Exercise aim
Give an exact copy of the line that has "Given: Click the plus in Add filter" and of every line below it, through the last, with nothing else.

Records from a data source
================

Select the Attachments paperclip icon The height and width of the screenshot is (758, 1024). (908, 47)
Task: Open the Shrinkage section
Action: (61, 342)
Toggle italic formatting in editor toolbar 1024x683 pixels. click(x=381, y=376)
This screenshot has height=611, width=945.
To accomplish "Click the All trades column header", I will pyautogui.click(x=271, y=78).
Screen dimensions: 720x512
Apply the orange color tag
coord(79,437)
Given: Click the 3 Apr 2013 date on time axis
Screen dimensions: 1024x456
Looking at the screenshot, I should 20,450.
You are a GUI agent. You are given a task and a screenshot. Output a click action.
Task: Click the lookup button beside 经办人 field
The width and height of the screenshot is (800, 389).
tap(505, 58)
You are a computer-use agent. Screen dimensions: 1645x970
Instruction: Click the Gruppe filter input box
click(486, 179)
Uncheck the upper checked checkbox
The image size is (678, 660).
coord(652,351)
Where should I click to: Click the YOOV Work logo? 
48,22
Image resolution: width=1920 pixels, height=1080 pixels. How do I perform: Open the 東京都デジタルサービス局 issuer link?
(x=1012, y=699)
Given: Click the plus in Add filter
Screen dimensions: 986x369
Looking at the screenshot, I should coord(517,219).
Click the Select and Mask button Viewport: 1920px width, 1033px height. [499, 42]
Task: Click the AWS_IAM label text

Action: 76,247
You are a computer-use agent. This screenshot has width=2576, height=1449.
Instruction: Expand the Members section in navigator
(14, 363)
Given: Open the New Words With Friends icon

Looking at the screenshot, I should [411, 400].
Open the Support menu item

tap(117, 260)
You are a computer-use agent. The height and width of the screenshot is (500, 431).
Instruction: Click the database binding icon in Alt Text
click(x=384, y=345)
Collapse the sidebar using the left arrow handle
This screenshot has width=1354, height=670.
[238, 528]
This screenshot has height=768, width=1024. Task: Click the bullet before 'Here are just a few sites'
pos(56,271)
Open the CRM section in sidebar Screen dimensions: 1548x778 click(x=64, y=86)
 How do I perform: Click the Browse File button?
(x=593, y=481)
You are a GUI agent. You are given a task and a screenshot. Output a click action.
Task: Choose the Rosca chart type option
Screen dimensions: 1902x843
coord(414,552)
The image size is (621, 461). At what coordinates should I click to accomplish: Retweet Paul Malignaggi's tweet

================

Task answer
Given: Click the plus in Add filter
Screen dimensions: 986x369
Looking at the screenshot, I should coord(517,219).
Click the Select and Mask button Viewport: 1920px width, 1033px height. [499, 42]
Task: Click the AWS_IAM label text

Action: 76,247
You are a computer-use agent. This screenshot has width=2576, height=1449.
Instruction: Expand the Members section in navigator
(14, 363)
Given: Open the New Words With Friends icon

Looking at the screenshot, I should [411, 400].
Open the Support menu item

tap(117, 260)
You are a computer-use agent. The height and width of the screenshot is (500, 431).
Instruction: Click the database binding icon in Alt Text
click(x=384, y=345)
Collapse the sidebar using the left arrow handle
This screenshot has width=1354, height=670.
[238, 528]
This screenshot has height=768, width=1024. Task: Click the bullet before 'Here are just a few sites'
pos(56,271)
Open the CRM section in sidebar Screen dimensions: 1548x778 click(x=64, y=86)
 How do I perform: Click the Browse File button?
(x=593, y=481)
You are a GUI agent. You are given a task and a screenshot. Output a click action.
Task: Choose the Rosca chart type option
Screen dimensions: 1902x843
coord(414,552)
The image size is (621, 461). At what coordinates should I click to accomplish: Retweet Paul Malignaggi's tweet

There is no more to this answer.